ESP: Dünya halklarının direnişini selamlıyoruz

ESP İstanbul İl Örgütü, dünyanın çeşitli ülkelerinde devam eden halk isyanlarıyla dayanışma amacıyla basın açıklaması düzenledi. Açıklamayı okuyan Toper, "Ortadoğu'dan dünyaya yayılan direniş ve isyan sesine ses katmalı, kapitalist-emperyalist barbarlığa karşı halkların taleplerini yükseltmeliyiz" dedi.
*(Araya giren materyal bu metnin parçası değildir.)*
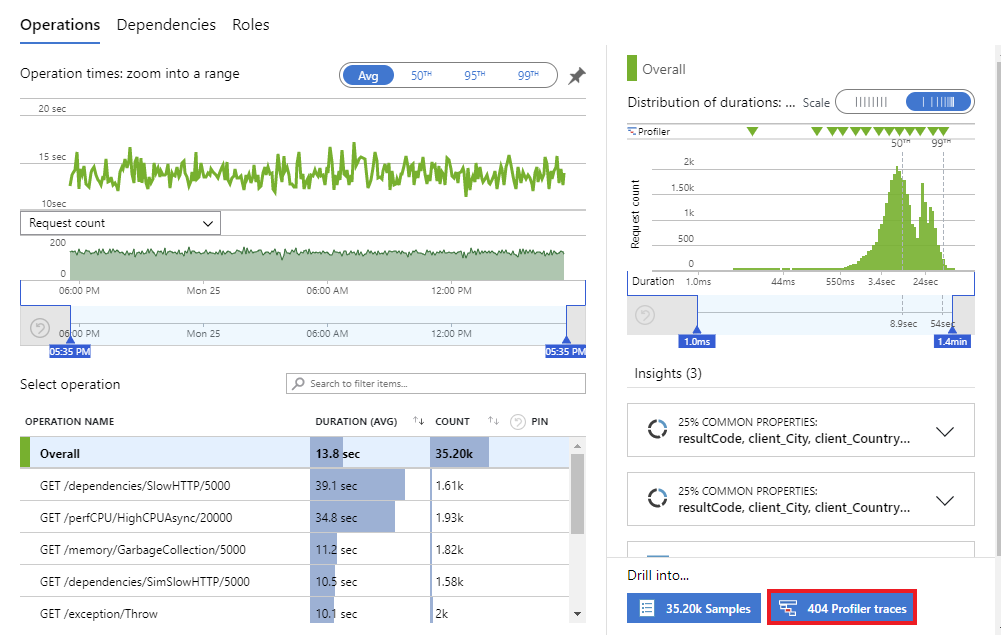
Task: Click the search magnifier icon
Action: [298, 384]
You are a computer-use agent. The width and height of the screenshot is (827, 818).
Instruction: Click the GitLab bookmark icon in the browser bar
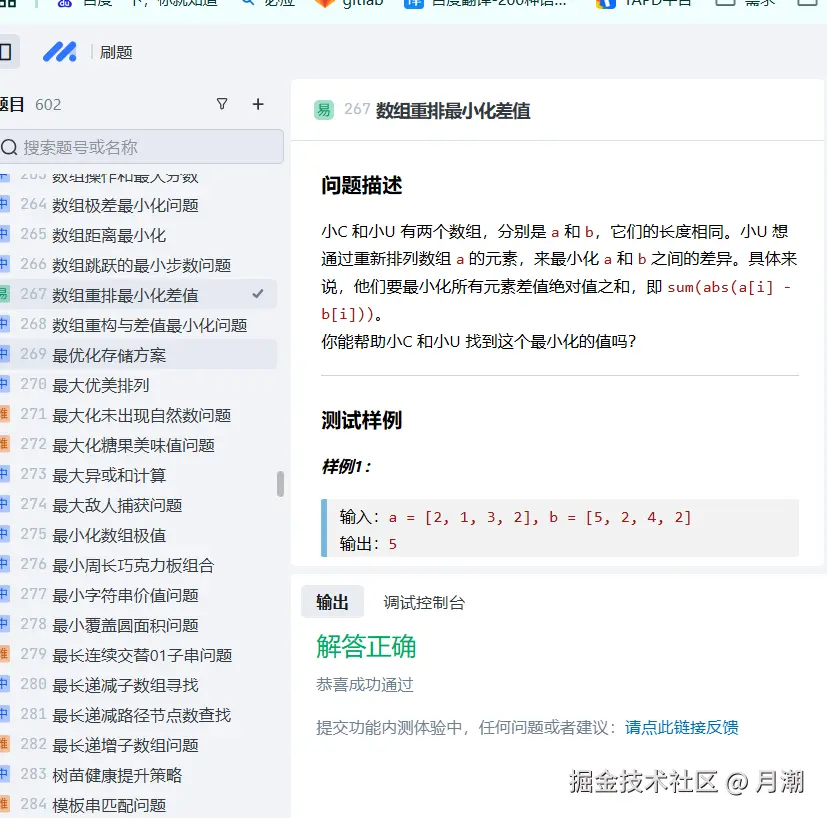point(325,3)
Toper, 2 Kasım Dünya Rojava Dayanışma Günü nedeniyle direnişi selamladı.
 

Ezilenlerin Sosyalist Partisi (ESP) İstanbul İl Örgütü, dünyanın çeşitli ülkelerinde devam eden halk ayaklanmalarına destek vermek amacıyla Beşiktaş iskele önünde basın açıklaması gerçekleştirdi. Açıklamaya Sosyalist Gençlik Dernekleri (SGDF) Eşbaşkanları Alev Özkiraz ve Deniz Bahçeci destek verdi.

'DÜNYANA YENİ BİR RUH DOLAŞIYOR'
Açıklamayı okuyan ESP Parti Meclisi (PM) üyesi Mustafa Naci Toper, emperyalist barbarlığın dünyanın dört bir yanındaki halkalara karşı sömürü ve saldırı politikalarının devam ettiğine işaret etti.
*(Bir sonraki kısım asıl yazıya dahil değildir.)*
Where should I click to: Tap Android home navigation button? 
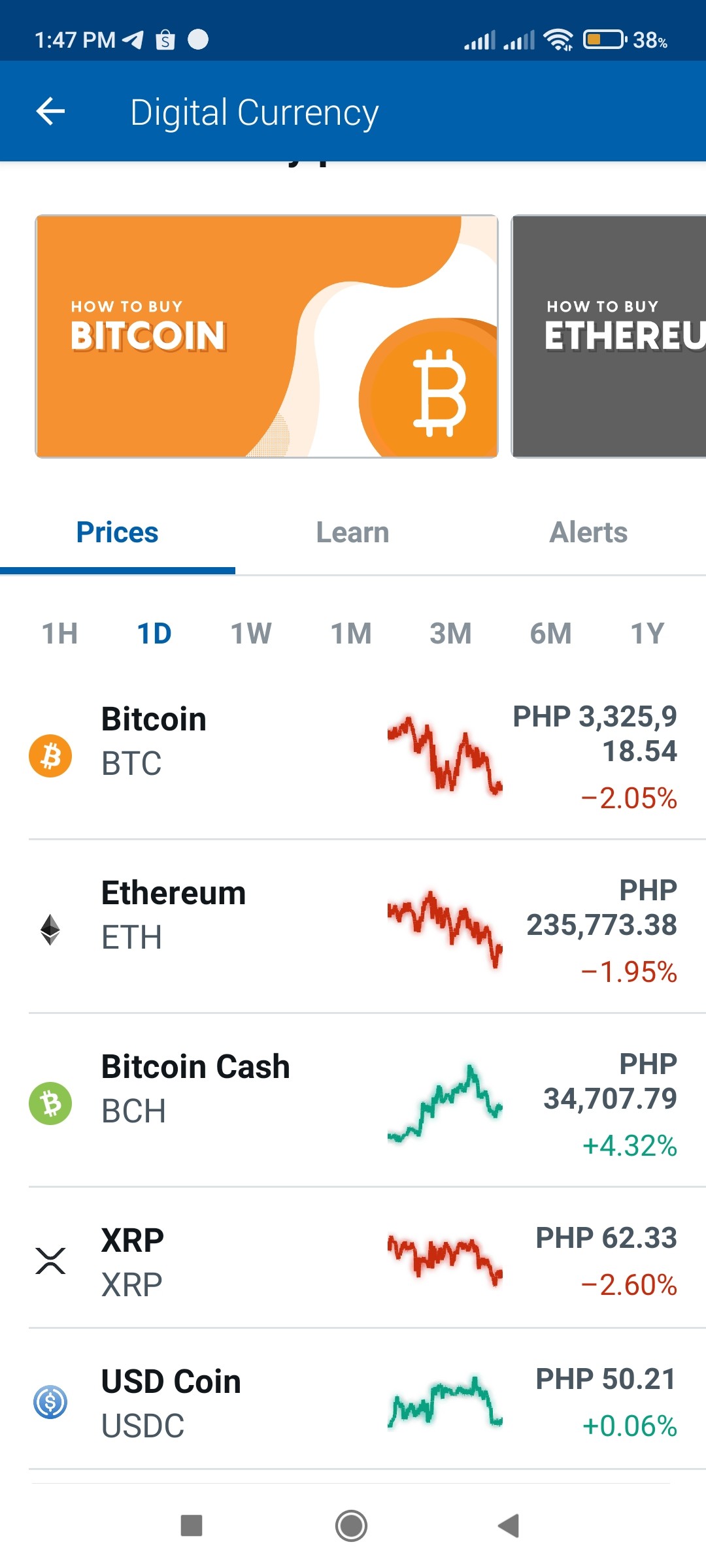point(351,1526)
Toper, IMF'nin sömürücü programları ve savaş siyasetine karşı halkların sesinin artık daha gür olduğunu vurguladı ve devam etti: "Ortadoğu'dan Asya'ya, Avrupa'dan Latin Amerika'ya kadar dört bir yanda halklar sömürü ve zulüm politikalarına karşı ayağa kalkıyor. Öyle ki, dünyada yeni bir ruh dolaşıyor: Gezi ruhu!"

'MİLYONLARCA İNSAN FARKLI DİLLERDE ARTIK YETER DİYOR'
Irak'tan Azerbaycan'a, Endonezya'dan Şili'ye, Lübnan'dan Ekvador'a dünya halkları kapitalist sömürü düzenine ve faşist iktidarlara karşı başkaldırdığını hatırlatan Toper, "Birbirinden farklı coğrafyalarda kadını ve erkeğiyle milyonlarca yoksul işçi, emekçi ve öğrenci farklı dillerde 'Artık Yeter' diyor. Burjuvalar, zengin sermayedarlar, petrol şeyhleri aynı dilden konuşuyor: Sömürü ve zulmün dili! Ezilen halklar, yoksullar, kadınlar ve gençler de aynı dilden konuşuyor: İsyan diyor!" diye kaydetti.
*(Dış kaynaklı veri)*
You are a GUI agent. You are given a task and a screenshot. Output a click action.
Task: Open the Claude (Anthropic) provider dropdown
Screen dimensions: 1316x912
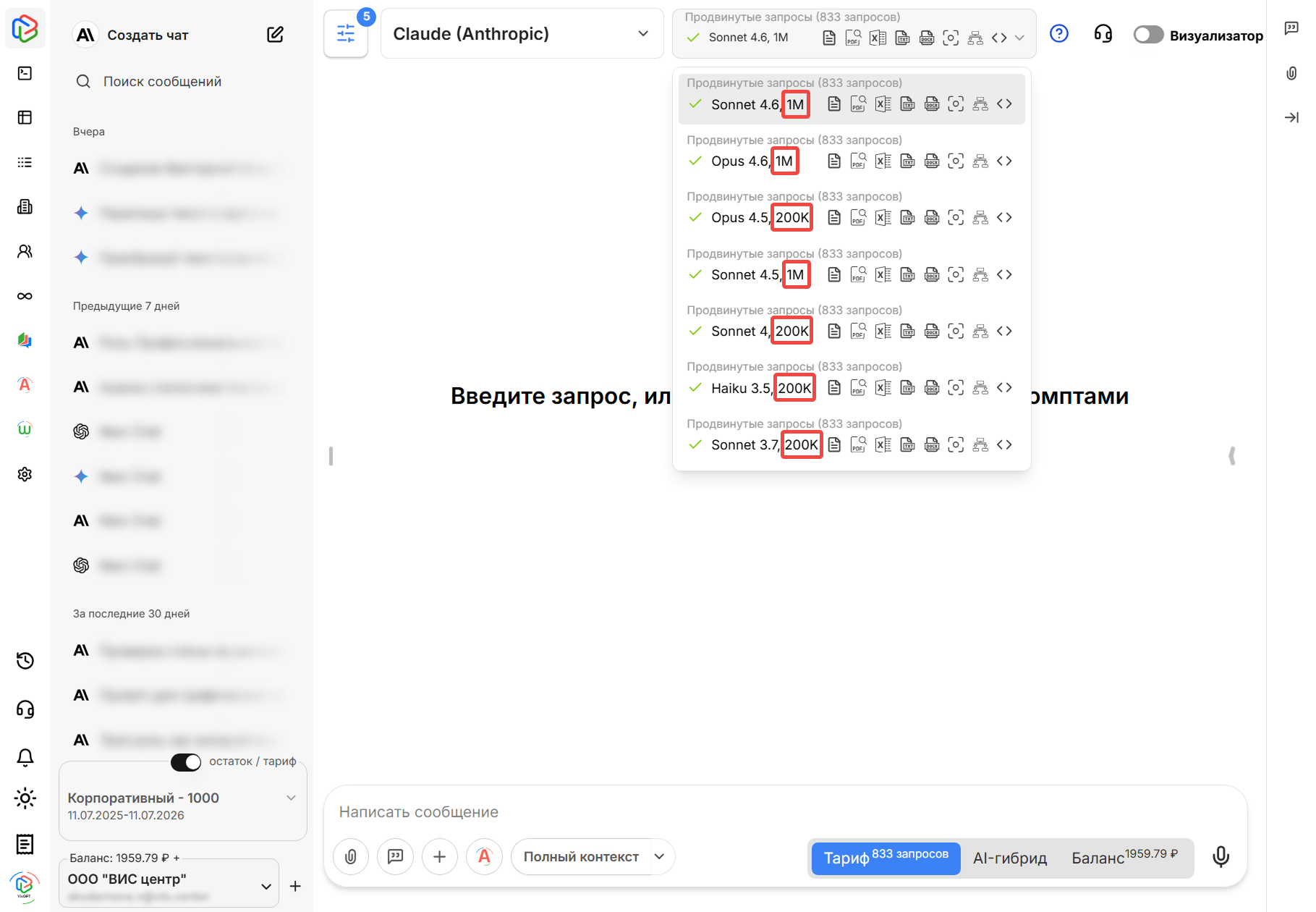click(x=522, y=34)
'GEZİ RUHUNU TAŞIYAN BİZLER, DÜNYA HALKLARINI SELAMLIYORUZ'
Sermayenin vatani yok diyen Toper, konuşmasını şöyle sürdürdü:

"Sömürücüler kendi çıkarları uğruna din, dil, ırk ayrımı yapmazlar. Bütün kan emici kapitalistler, yani zenginler sınıfı yoksul halklarımıza karşı aynı dilden konuşuyor: Zam-vergi soygunu, faşist yasalar, OHAL uygulamaları, polis, gaz, tazyikli su, hapishaneler, kan ve ölüm. Ne var ki, emeğin de vatanı, ulusu yoktur. Direnişin ve isyanın dili dünyanın her yerinde aynıdır! Bu nedenle Gezi isyanının ruhunu taşıyan bizler, bugün bu ruhu Irak'ta, Lübnan'da, Endonezya'da, Azerbaycan'da, Ekvador'da, Şili'de, Uruguay'da sömürü düzenine isyan eden halklarımızı selamlıyor, taleplerinin yanında olduğumuzu söylüyoruz. 7 milyarlık dünya nüfusunun sadece yüzde 1'i dünya gelirinin yüzde 82'sini elinde tutuyor. Dünya nüfusunun yarısı bu gelirden hiçbir pay elde edemiyor. Milyarlarca insanın günlük geliri 1 doların altında. Dünyanın yoksullarının ekmeğe, temiz suya, ilaca, konuta, kısacası insanca bir yaşama ulaşması artık daha da zor. Fabrikada, tersanede beli bükülen işçiyle rezidansta, gökdelende kadeh kaldıran patron; tarlada alın teri toprağa dökülen tarım işçisiyle güvenli konaklarında zevk içinde yaşayan büyük toprak sahibi kapitalistler, toplu taşımaya aylık ücret yetiştiremeyen kent yoksulu ile lüks araçları ve hava taksileriyle ulaşım keyfi süren üst düzey elit yöneticiler; asgari ücrete mahkum edilen emekçiyle milyonlarca lira maaş alan asalak bürokrat; ekmeğini suya katık yapan yoksul esnaf ile zengin tüccar arasındaki uçurum kapanmayacak kadar derin. Bu uçurumu ancak halkların haklı öfkesi ve isyanı kapatabilir. Bugün dünyanın değişik ülkelerinde yaşanan da budur."

Toper, sosyalistler olarak 25 yıllık tarihlerinden güç aldığını belirtti ve ekledi: "Dünya halklarının meşru ve demokratik taleplerinin savunucusuyuz. Iraklı, Lübnanlı, Azeri, Endonezyalı, Ekvadorlu, Şilili dostlarımızın yanındayız. 25. direniş yılımızda da zulme isyan ediyoruz, enternasyonal dayanışmayı yükseltiyoruz."

'ROJAVA HALKLARINA YAŞATILAN ZULMÜ LANETLİYORUZ'
2 Kasım Dünya Rojava Dayanışma Günü nedeniyle, Rojava halklarına kardeşçe selam yollayan Toper, "Rojava halklarına dönük yaşatılan zulmü lanetliyor, Türkiye emekçi halkları Ortadoğu'dan dünyaya yayılan direniş ve isyan sesine ses katmalı, kapitalist-emperyalist barbarlığa karşı taleplerini yükseltmelidir" dedi.